MFC Programmer's SourceBook : Thinking in C++
Bruce Eckel's Thinking in C++, 2nd Ed Contents | Prev | Next

Operating on strings

If you’ve programmed in C, you are accustomed to the convenience of a large family of functions for writing, searching, rearranging, and copying char arrays. However, there are two unfortunate aspects of the Standard C library functions for handling char arrays. First, there are three loosely organized families of them: the “plain” group, the group that manipulates the characters without respect to case, and the ones which require you to supply a count of the number of characters to be considered in the operation at hand. The roster of function names in the C char array handling library literally runs to several pages, and though the kind and number of arguments to the functions are somewhat consistent within each of the three groups, to use them properly you must be very attentive to details of function naming and parameter passing.

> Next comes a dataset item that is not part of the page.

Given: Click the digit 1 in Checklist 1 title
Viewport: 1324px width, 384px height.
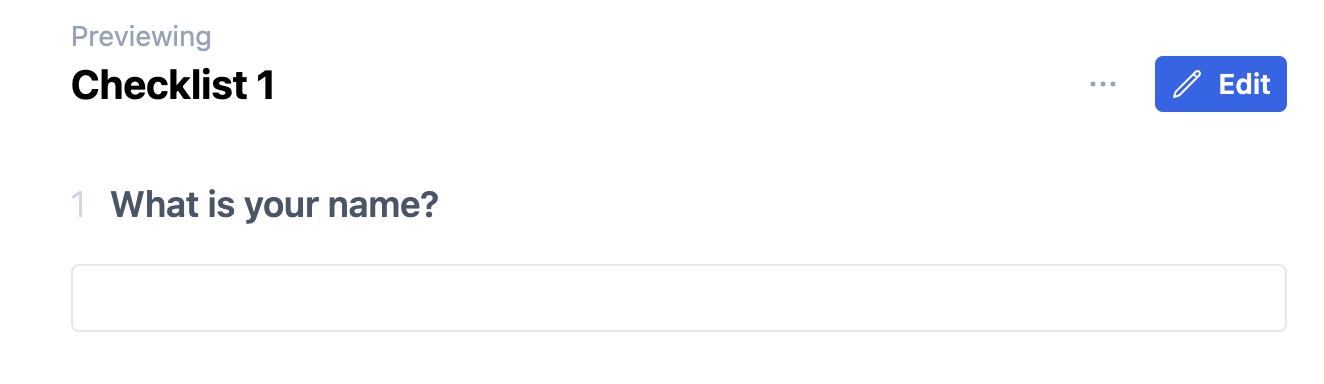Looking at the screenshot, I should click(266, 85).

The second inherent trap of the standard C char array tools is that they all rely explicitly on the assumption that the character array includes a null terminator. If by oversight or error the null is omitted or overwritten, there’s very little to keep the C char array handling functions from manipulating the memory beyond the limits of the allocated space, sometimes with disastrous results.

C++ provides a vast improvement in the convenience and safety of string objects. For purposes of actual string handling operations, there are a modest two or three dozen member function names. It’s worth your while to become acquainted with these. Each function is overloaded, so you don’t have to learn a new string member function name simply because of small differences in their parameters.

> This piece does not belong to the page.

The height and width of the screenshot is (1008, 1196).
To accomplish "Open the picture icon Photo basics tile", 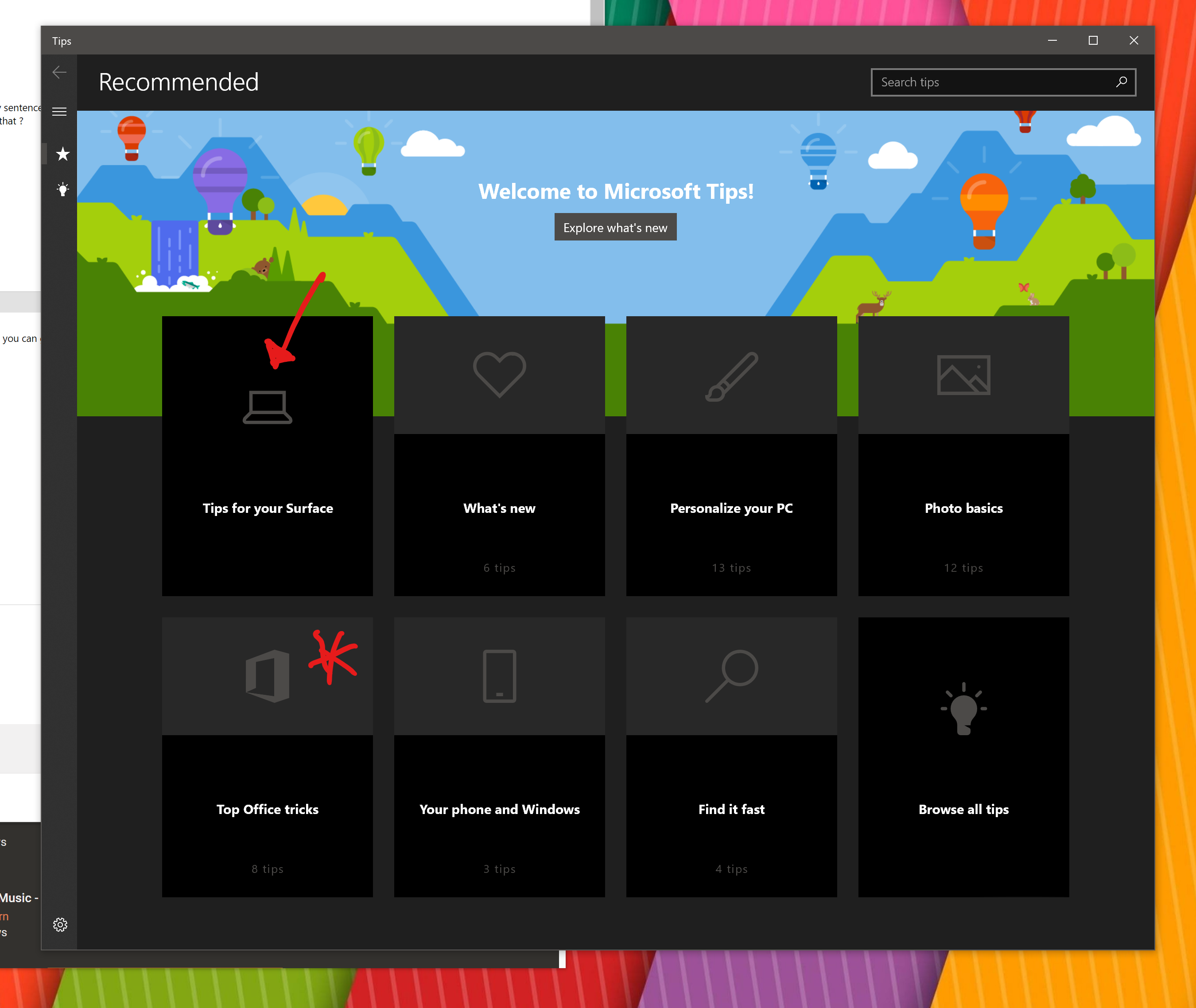I will pos(963,376).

Appending, inserting and concatenating strings

One of the most valuable and convenient aspects of C++ strings is that they grow as needed, without intervention on the part of the programmer. Not only does this make string handling code inherently more trustworthy, it also almost entirely eliminates a tedious “housekeeping” chore – keeping track of the bounds of the storage in which your strings live. For example, if you create a string object and initialize it with a string of 50 copies of ‘X’, and later store in it 50 copies of “Zowie”, the object itself will reallocate sufficient storage to accommodate the growth of the data. Perhaps nowhere is this property more appreciated than when the strings manipulated in your code will change in size, but when you don’t know big the change is. Appending, concatenating, and inserting strings often give rise to this circumstance, but the string member functions append( ) and insert( ) transparently reallocate storage when a string grows.

//: C17:StrSize.cpp
#include <string>
#include <iostream>
using namespace std;

int main() {
  string bigNews("I saw Elvis in a UFO. ");
  cout << bigNews << endl;
  // How much data have we actually got?
  cout << "Size = " << bigNews.size() << endl;
  // How much can we store without reallocating
  cout << "Capacity = " 
    << bigNews.capacity() << endl;
  // Insert this string in bigNews immediately
  // following bigNews[1]
  bigNews.insert(1, " thought I ");
  cout << bigNews << endl;
  cout << "Size = " << bigNews.size() << endl;
  cout << "Capacity = " 
    << bigNews.capacity() << endl;
  // Make sure that there will be this much space
  bigNews.reserve(500);
  // Add this to the end of the string
  bigNews.append("I've been working too hard.");
  cout << bigNews << endl;
  cout << "Size = " << bigNews.size() << endl;
  cout << "Capacity = " 
    << bigNews.capacity() << endl;
} ///:~ 

Here is the output:

I saw Elvis in a UFO.
Size = 21
Capacity = 31
I thought I saw Elvis in a UFO.
Size = 32
Capacity = 63
I thought I saw Elvis in a UFO. I've been 
working too hard.
Size = 66
Capacity = 511 

This example demonstrates that even though you can safely relinquish much of the responsibility for allocating and managing the memory your strings occupy, C++ strings provide you with several tools to monitor and manage their size. The size( ), resize( ), capacity( ), and reserve( ) member functions can be very useful when its necessary to work back and forth between data contained in C++ style strings and traditional null terminated C char arrays. Note the ease with which we changed the size of the storage allocated to the string.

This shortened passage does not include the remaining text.